The Effects of Positive Emotion, Negative Emotion, Flourishing, and Languishing on Cardiovascular Risk

Description:

Positive psychology has led a movement that concentrates on positive characteristics. The current study examined the relationship between positive emotions, negative emotions, flourishing, languishing, and cardiovascular functioning. The study uses guided imagery to help participants recall a negative emotional event and positive emotional event in a counterbalanced order. The reverse order allowed us to examine the differential contributions of stress buffering versus facilitated recovery effects to higher levels of heart rate variability (HRV).

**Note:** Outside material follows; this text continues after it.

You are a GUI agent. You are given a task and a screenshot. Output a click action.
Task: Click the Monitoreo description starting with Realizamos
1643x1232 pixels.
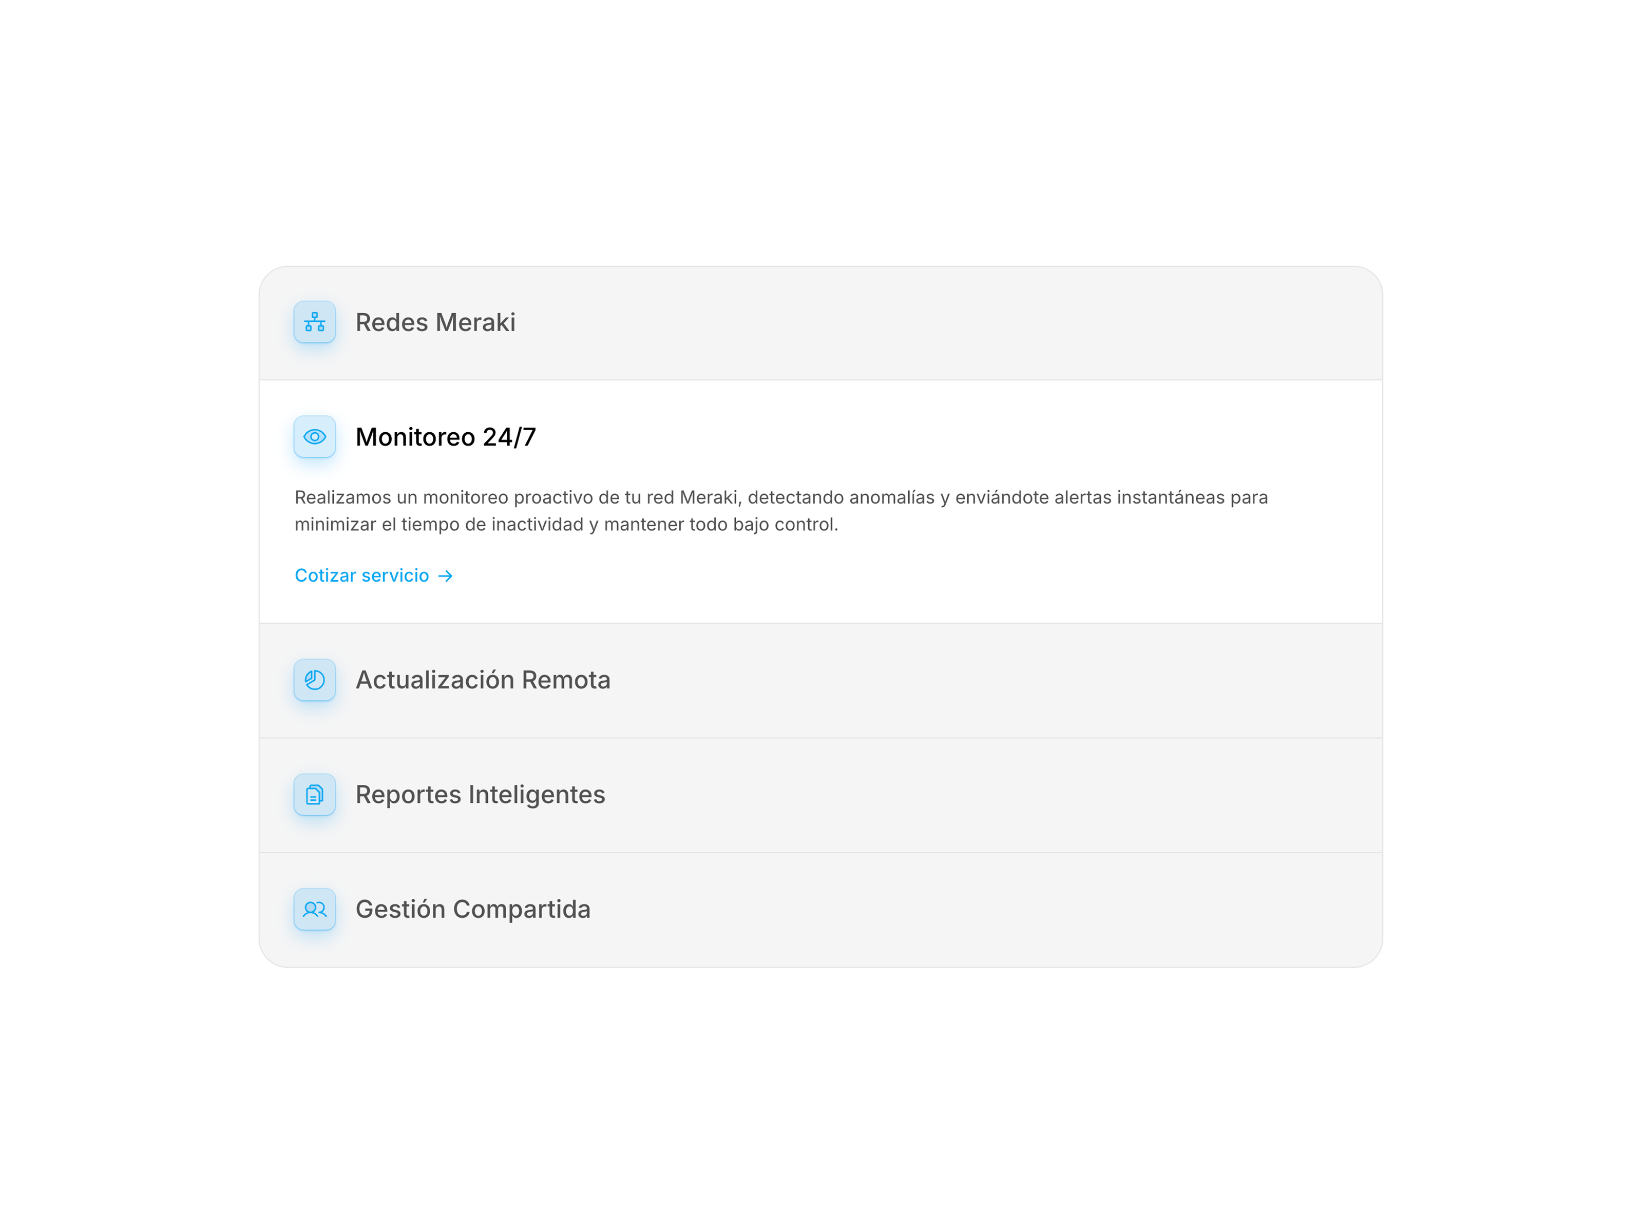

The study also examined the relationship between mental health categories and known cardiovascular disease risk. Univariate analysis of variance revealed that positive emotions can serve as a stress buffer and dampen cardiovascular responses to a negative event. Also, analysis revealed a trend for the prediction that positive emotions can facilitate cardiovascular recovery following a negative event. Exploratory analysis did not reveal differences between a facilitated recovery group and a buffering group for cardiovascular measures. Future studies should include tighter control to help compare the differential influences of stress facilitation and stress buffering on cardiovascular functioning. The results from the study indicate that it is still too early to tell whether mental health buffers those individuals from developing CVD, and to answer whether languishing increases the risk of CVD. Longitudinal studies of young individuals without a prior history of any risk of CVD and who are flourishing or languishing might help provide answers to these questions.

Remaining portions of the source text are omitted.